Guidance: GSV → sapheno-femoral junction; SSV → sapheno-popliteal junction; never compress an ischaemic leg — directly relevant given his arterial disease.

5. The wife's lymphoedema and the swollen-limb discrimination (SU27.7, SU27.8)

Explain why the wife's swelling is lymphoedema rather than venous/systemic oedema, the likely infective cause in an endemic area, and the bedside discrimination between pitting and non-pitting oedema. Outline the principle of lifelong conservative management.

Guidance: Non-pitting, positive Stemmer's sign, filariasis (Wuchereria bancrofti); skin hygiene, compression, limb care are lifelong.
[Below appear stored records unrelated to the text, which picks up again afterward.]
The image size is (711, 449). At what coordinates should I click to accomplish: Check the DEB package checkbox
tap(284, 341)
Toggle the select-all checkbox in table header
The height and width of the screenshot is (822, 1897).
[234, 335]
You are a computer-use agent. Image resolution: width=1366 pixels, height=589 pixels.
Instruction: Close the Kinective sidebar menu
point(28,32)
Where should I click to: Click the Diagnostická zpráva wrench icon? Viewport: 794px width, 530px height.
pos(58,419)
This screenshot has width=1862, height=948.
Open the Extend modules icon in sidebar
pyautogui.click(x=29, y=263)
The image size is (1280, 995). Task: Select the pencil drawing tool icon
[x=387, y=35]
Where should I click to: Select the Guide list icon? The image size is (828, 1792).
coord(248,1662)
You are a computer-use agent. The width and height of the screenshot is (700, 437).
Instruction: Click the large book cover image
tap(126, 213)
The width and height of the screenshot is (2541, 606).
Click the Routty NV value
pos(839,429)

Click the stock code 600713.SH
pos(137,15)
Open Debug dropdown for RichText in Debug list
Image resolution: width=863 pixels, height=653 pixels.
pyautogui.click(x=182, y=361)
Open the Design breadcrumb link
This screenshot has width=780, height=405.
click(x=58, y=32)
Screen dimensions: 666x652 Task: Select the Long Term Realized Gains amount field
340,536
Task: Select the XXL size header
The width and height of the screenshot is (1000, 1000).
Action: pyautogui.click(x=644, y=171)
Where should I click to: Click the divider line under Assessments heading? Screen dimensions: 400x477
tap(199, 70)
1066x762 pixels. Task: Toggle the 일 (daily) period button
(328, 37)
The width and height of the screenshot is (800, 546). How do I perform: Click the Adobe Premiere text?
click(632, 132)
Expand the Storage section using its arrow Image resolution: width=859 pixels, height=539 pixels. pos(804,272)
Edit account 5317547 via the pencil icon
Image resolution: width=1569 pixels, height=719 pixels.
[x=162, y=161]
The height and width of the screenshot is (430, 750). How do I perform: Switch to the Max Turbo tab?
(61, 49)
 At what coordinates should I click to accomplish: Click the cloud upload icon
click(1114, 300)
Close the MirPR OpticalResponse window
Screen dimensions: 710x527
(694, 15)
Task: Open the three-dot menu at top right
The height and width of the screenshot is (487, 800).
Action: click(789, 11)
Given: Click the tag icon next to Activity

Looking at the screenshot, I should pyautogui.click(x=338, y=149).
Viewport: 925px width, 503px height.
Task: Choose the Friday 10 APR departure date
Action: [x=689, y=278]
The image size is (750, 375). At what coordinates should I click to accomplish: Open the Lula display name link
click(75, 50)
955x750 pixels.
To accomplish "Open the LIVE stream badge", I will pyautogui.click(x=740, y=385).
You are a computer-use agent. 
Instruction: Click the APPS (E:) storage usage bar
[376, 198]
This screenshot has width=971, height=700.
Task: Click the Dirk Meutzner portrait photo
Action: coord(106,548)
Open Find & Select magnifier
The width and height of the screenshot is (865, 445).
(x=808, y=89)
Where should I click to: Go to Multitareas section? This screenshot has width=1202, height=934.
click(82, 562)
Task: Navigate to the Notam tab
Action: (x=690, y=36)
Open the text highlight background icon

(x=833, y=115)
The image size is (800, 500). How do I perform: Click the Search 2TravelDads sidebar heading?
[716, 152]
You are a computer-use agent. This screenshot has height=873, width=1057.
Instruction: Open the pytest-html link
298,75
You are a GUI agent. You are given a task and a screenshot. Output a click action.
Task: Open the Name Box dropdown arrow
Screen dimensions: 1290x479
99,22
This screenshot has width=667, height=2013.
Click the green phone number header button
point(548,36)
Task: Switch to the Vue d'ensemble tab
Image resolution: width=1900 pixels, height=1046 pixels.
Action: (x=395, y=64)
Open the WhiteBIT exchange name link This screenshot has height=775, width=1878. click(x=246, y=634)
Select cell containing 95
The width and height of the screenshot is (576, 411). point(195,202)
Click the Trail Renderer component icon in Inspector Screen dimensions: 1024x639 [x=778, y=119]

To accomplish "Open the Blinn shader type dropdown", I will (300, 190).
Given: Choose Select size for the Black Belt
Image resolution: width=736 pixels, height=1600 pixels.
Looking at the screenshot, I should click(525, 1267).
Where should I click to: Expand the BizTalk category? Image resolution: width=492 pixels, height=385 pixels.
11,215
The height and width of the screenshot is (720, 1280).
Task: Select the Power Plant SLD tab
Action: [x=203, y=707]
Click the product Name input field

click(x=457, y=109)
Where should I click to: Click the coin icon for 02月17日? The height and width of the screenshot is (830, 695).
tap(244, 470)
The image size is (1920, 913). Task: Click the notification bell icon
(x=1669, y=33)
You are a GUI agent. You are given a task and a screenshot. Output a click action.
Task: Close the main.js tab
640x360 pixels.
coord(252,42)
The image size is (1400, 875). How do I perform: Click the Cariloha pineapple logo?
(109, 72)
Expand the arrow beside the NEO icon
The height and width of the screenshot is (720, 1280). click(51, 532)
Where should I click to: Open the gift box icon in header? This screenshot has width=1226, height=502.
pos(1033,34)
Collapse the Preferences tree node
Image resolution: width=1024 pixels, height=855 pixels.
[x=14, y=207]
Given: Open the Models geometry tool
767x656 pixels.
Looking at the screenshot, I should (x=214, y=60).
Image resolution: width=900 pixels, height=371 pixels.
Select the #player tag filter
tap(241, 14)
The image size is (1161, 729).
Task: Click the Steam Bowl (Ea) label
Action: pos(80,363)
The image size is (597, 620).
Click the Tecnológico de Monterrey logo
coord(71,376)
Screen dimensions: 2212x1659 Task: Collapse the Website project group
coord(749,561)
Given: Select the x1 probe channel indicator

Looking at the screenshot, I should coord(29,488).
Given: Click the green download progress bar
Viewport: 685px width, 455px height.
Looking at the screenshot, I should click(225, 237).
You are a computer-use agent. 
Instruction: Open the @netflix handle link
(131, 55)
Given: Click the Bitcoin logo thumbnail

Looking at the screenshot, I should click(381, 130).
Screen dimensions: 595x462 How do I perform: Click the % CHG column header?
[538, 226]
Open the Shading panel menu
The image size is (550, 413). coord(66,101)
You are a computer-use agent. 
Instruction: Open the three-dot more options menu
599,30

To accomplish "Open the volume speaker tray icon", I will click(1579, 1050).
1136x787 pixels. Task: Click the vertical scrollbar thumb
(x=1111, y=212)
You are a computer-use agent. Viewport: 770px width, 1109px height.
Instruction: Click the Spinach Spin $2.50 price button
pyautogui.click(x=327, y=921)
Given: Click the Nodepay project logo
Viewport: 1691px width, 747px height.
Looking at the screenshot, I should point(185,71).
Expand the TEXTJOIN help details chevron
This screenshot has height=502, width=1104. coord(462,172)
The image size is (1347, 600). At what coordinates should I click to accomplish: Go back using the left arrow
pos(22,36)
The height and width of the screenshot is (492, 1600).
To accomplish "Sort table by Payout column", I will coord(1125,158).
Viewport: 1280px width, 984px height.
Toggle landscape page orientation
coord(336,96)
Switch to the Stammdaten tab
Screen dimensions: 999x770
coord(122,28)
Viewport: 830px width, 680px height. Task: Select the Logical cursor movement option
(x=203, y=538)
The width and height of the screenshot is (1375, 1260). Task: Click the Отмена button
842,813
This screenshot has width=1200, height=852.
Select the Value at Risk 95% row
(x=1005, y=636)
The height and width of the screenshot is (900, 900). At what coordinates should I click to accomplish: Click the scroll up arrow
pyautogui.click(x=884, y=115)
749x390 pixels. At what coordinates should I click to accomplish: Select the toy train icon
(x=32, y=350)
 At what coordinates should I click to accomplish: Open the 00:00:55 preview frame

Grading Rubric — 30 points
Criterion Points Full-marks descriptor
Occlusive arterial spectrum and stage-based management (SU27.1) 7 pts Accurately places patient on claudication→rest pain→tissue loss spectrum and links each stage to its management principle.
Falsely high ABPI explained in the diabetic context (SU27.1, SU27.2) 6 pts Correctly explains medial calcification → non-compressible vessels → falsely high ABPI and the implications for assessment.
Gangrene classification and amputation principles (SU27.4) 6 pts Correctly classifies dry gangrene, contrasts with wet, and states management/amputation principles with reasoning.
Venous anatomy, varicose veins and the compression-safety rule (SU27.5, SU27.6) 7 pts Accurate applied venous anatomy, sapheno-femoral mechanism, and the imperative to check arterial supply before compression.
Lymphoedema reasoning and synthesis/clarity (SU27.7, SU27.8) 4 pts Correctly reasons lymphoedema vs pitting oedema, filarial cause and lifelong care; coherent overall synthesis.